Kingston v. Chicago & N.W. Railway

191 Wis. 610, 211 N.W. 913 (1927)

 

RULE:

Negligence of two or more wrongdoers, whose concurring acts of negligence result in injury, are each liable for the entire damages. This rule also applies to two causes, each attributable to the negligence of a liable party, concurring to produce an injury, either of which causes would produce it regardless of the other, because, whether the concurrence be intentional, actual, or constructive, each wrongdoer, in effect, adopts the conduct of his co-actor, and for the further reason that it is impossible to apportion the damage or to say that either perpetrated any distinct injury that can be separated from the whole. 

FACTS:

After his property sustained fire damage, plaintiff property owner filed a suit against defendant railroad. Plaintiff's property had been damaged when two fires united. The lower court entered a judgment for plaintiff. The court held that the fact that the other fire was of unknown origin did not affect defendant's liability because the fire attributable to defendant was of a greater magnitude.

ISSUE:

Can the railroad company, which is found to have been responsible for the origin of the northeast fire, escape liability because the origin of the northwest fire was not identified, although there is no reason to believe that it had any other than human origin? 

ANSWER:

No.

CONCLUSION:

It is settled in the law of negligence that any one of two or more joint tortfeasors, or one of two or more wrongdoers whose concurring acts of negligence result in injury, are each individually responsible for the entire damage resulting from their joint or concurrent acts of negligence.
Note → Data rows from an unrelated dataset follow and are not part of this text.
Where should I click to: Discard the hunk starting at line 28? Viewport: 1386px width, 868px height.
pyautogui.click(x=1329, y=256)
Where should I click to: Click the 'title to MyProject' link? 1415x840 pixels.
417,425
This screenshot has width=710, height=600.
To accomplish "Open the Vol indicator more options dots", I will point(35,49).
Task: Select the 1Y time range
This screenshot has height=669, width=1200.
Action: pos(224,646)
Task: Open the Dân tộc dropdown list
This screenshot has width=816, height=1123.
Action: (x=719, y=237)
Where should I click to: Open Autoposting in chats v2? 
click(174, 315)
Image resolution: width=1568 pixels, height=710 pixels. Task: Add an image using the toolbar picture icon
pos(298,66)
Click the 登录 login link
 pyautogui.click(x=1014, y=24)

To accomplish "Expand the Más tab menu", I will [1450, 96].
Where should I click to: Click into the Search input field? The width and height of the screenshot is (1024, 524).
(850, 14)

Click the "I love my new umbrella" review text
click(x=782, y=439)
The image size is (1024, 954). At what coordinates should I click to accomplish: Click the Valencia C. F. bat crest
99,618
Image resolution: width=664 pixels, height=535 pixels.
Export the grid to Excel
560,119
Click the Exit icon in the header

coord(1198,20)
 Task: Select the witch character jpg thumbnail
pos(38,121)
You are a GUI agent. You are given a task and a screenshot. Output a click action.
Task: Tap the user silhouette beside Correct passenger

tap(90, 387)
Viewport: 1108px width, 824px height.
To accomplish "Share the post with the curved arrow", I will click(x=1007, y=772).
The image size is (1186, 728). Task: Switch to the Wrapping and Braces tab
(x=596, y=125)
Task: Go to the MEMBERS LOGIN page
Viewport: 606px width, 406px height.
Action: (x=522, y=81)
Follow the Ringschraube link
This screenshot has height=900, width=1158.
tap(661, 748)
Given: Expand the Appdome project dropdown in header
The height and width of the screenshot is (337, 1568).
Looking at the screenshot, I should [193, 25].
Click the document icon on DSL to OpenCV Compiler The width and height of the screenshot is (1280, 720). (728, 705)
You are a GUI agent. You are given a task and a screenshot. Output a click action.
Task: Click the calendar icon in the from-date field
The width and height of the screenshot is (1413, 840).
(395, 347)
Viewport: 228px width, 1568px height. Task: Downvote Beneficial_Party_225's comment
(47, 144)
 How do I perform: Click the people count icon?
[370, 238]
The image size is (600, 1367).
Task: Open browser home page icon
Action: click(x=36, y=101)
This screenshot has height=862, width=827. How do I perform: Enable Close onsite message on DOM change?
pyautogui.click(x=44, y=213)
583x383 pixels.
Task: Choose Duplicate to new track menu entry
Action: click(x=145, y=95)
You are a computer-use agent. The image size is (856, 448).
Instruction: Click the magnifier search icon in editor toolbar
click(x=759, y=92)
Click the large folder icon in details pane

This rule also obtains "where two causes, each attributable to the negligence of a responsible person, concur in producing an injury to another, either of which causes would produce it regardless of the other, . . . because, whether the concurrence be intentional, actual, or constructive, each wrongdoer, in effect, adopts the conduct of his co-actor, and for the further reason that it is impossible to apportion the damage or to say that either perpetrated any distinct injury that can be separated from the whole.